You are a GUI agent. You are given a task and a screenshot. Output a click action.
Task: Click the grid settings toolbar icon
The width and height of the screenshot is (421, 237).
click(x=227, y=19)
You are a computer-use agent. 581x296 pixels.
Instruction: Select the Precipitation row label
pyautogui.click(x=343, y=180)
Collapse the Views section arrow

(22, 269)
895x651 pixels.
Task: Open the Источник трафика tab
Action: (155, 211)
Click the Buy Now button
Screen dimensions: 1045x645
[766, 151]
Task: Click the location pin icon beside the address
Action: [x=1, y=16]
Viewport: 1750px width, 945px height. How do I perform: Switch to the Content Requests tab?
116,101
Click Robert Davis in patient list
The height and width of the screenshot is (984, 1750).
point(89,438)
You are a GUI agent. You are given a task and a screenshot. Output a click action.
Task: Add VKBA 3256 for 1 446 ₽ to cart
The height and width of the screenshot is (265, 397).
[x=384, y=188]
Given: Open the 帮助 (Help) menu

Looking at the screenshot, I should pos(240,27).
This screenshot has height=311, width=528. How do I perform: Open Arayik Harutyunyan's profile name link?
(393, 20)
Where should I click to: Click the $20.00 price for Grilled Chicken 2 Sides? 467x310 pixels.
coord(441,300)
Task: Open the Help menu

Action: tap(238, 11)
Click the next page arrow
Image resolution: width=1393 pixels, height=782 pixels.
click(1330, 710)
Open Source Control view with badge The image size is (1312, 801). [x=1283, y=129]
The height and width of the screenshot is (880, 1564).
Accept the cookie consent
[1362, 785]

- - - - - - -

■ **PROMPT**
Please list every line of the rows above that contains the word "icon".

■ **TASK SOLUTION**
Task: Click the grid settings toolbar icon
Task: Click the location pin icon beside the address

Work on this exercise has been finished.